On the other hand, extremists of grace have taken this out of context in their own way. To work for righteousness and holiness is seen as taboo because Jesus’ death was enough. As Bethke says in the vid, “Religion says do, Jesus says done.” While this is true, is misunderstands the definition of a relationship with God. To understand, we need to look at how the ancients viewed it.
I won’t go too much into detail here as that would derail the subject of the post, but relationship how the ancients understood it (and how we need to as well) is based on a client-patron relationship. Us being the clients, and God being the patron. In a time where our happiness seems to be God’s most important ideal, we’ve come a long way from how the ancients saw it. In the ancient social world us, as clients, would ask or beg of God what we needed (i.e. our daily bread), and God, as patron, would command us to obey His laws (i.e. in our sample of the true religion spoken of by James, “to visit the fatherless and widows in their affliction, and to keep himself unspotted from the world“). As Scripture says, faith without works is dead. Mere belief in Christ’s covering alone isn’t enough, it requires an effort to change and to live the way He demands of us. It’s why Jesus said, “Not every one that saith unto me, Lord, Lord, shall enter into the kingdom of heaven; but he that doeth the will of my Father which is in heaven.”

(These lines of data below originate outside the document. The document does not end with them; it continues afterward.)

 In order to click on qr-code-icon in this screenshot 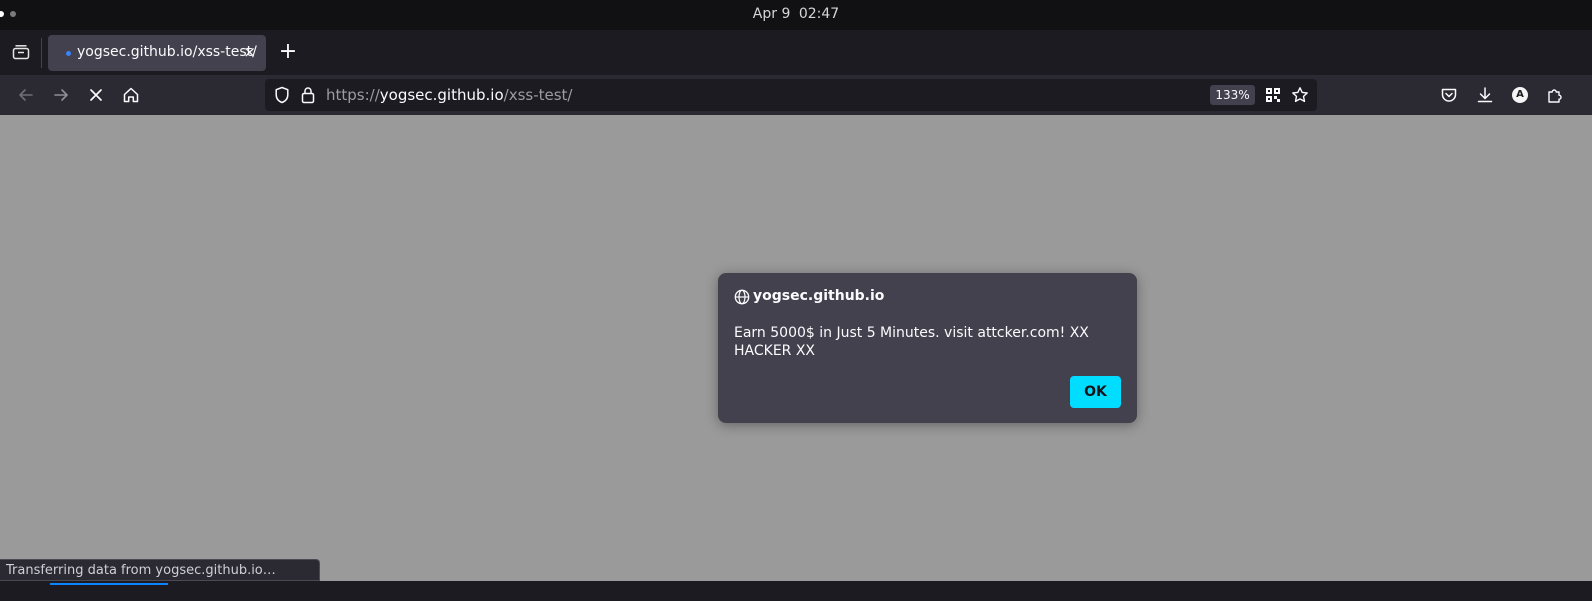, I will do `click(1273, 95)`.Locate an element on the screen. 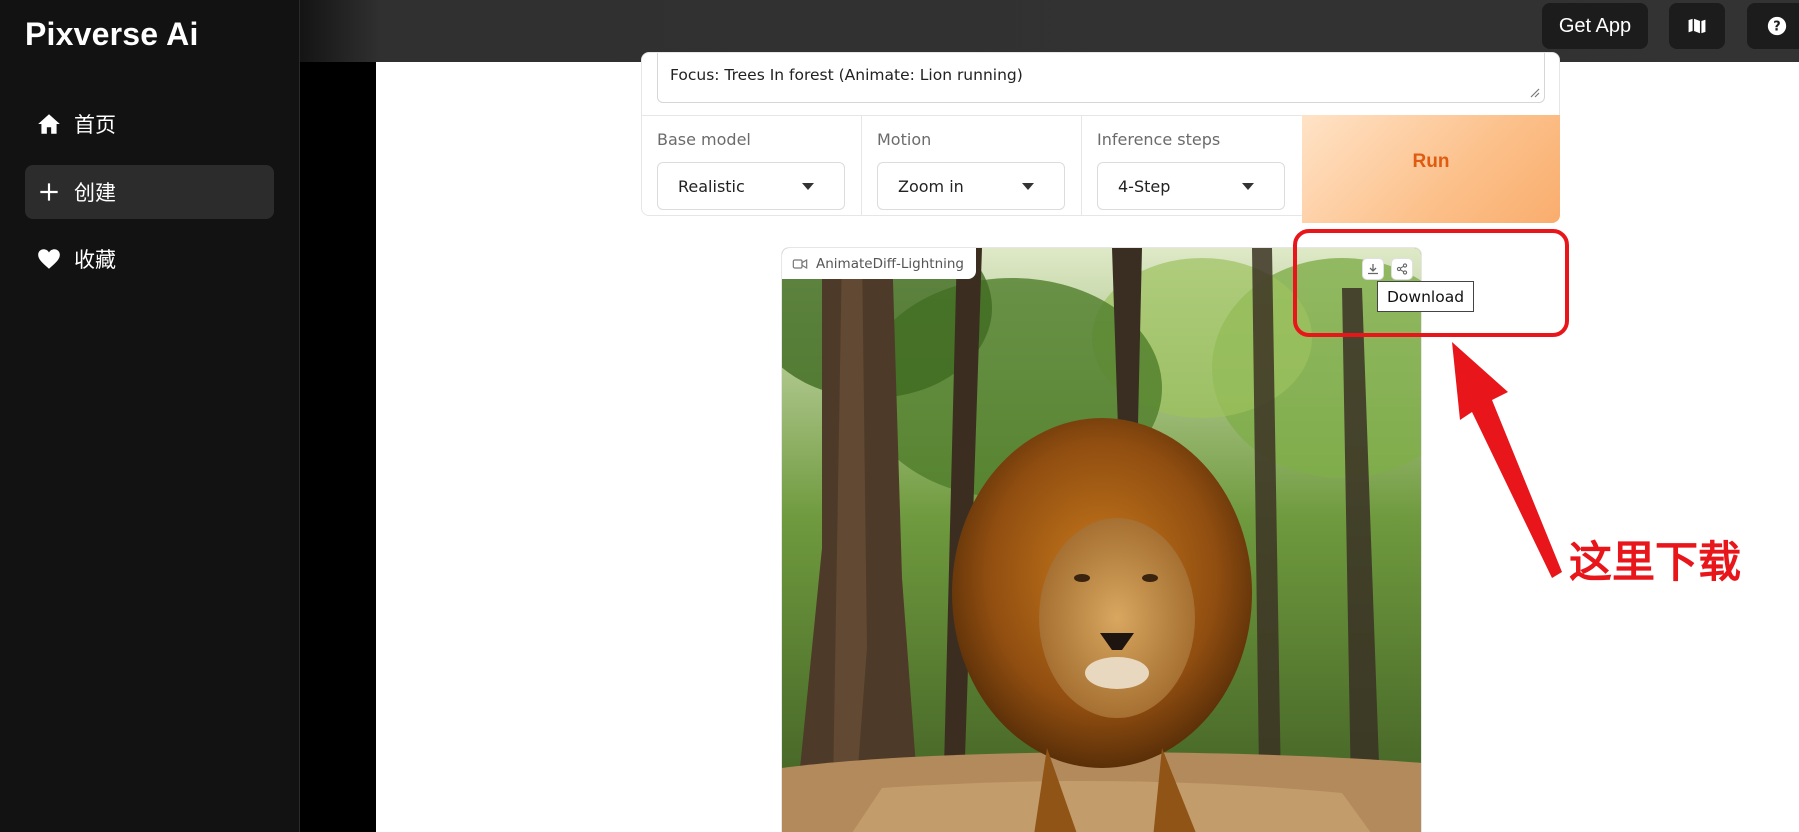 The width and height of the screenshot is (1799, 832). motion-label: Motion is located at coordinates (904, 140).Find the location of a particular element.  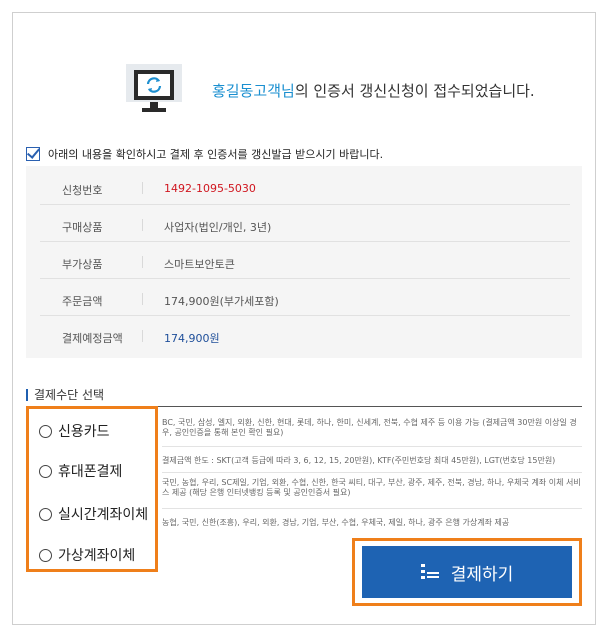

method-label: 실시간계좌이체 is located at coordinates (104, 515).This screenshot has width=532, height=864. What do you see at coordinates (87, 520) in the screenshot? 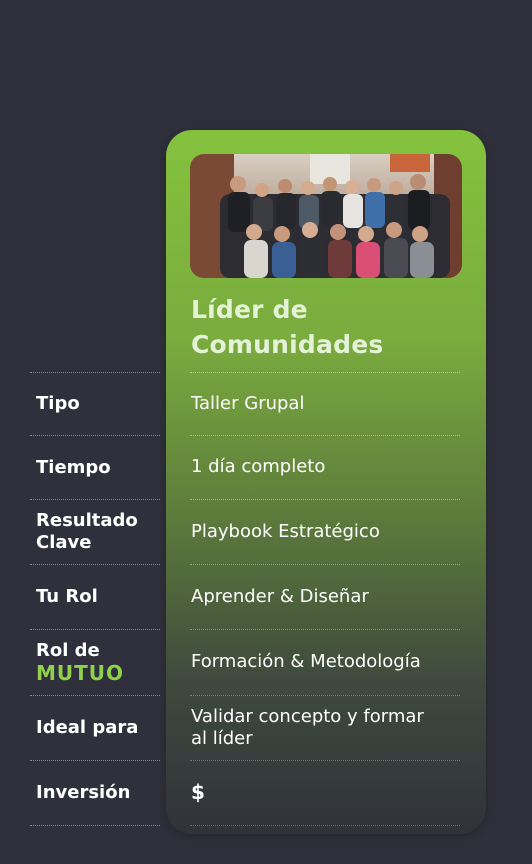
I see `label-line-1: Resultado` at bounding box center [87, 520].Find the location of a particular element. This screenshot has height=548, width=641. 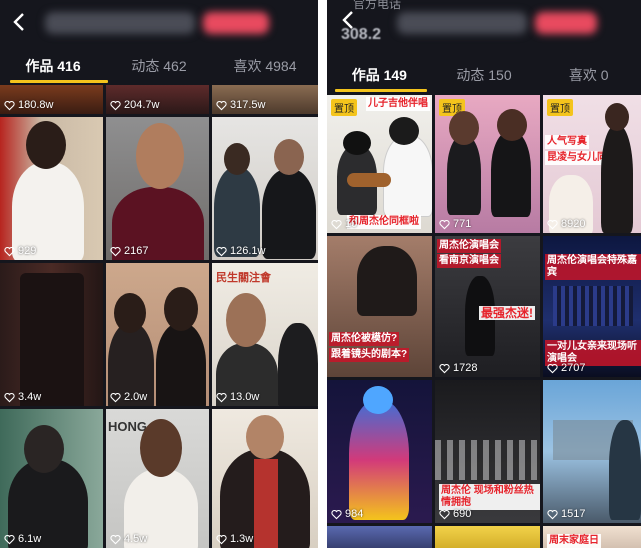

video-thumbnail: 180.8w is located at coordinates (52, 100).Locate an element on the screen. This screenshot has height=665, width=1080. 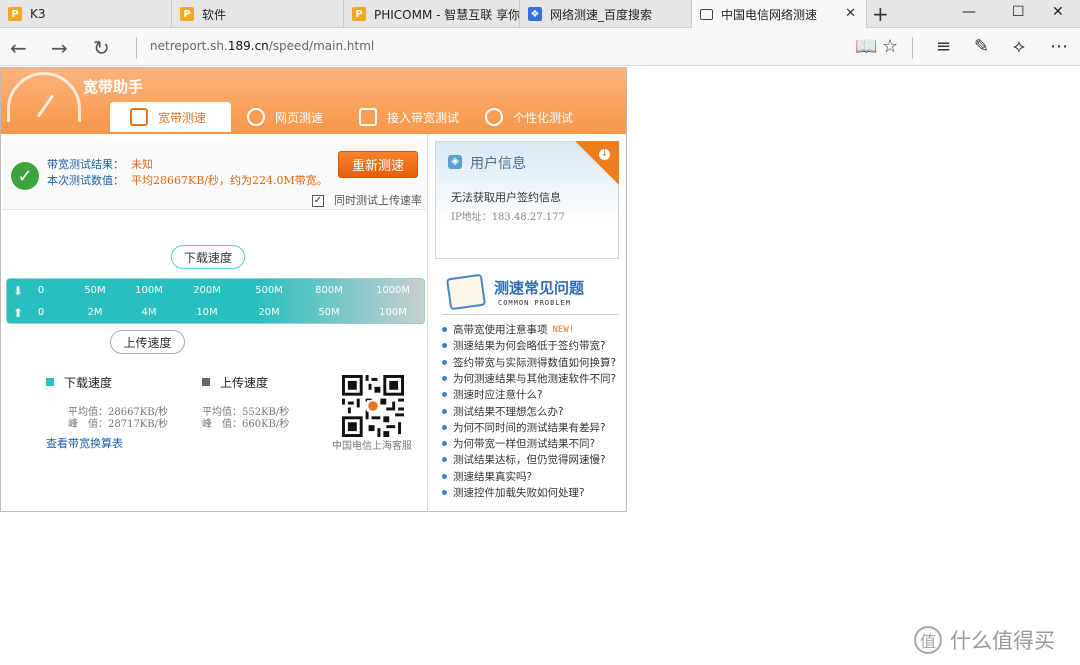
new-tab-button: + is located at coordinates (880, 14).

The Christian faith is one based on loyalty, not mere belief. It’s this extremism that tempts a sinful lifestyle. In the end, both of these extremes are wrong, along with this opposition between religion and relationship.
What is most worrying is that, when this idea is taken as true, it forms a dangerous antagonism towards the church. We’ve not only become separate from ritualistic religion, but we’ve gone too far and have also separated ourselves from the judicial-covenant of Christ, and thus have left behind the necessity to carry out the works of the true religion. If our faith is real, it needs to be shown.
I completely understand where Bethke is coming from (as I said, I once agreed), but folks like him have adopted a misunderstanding of religion and are attacking a straw-man. Unfortunately, it’s caused more bondage than freedom.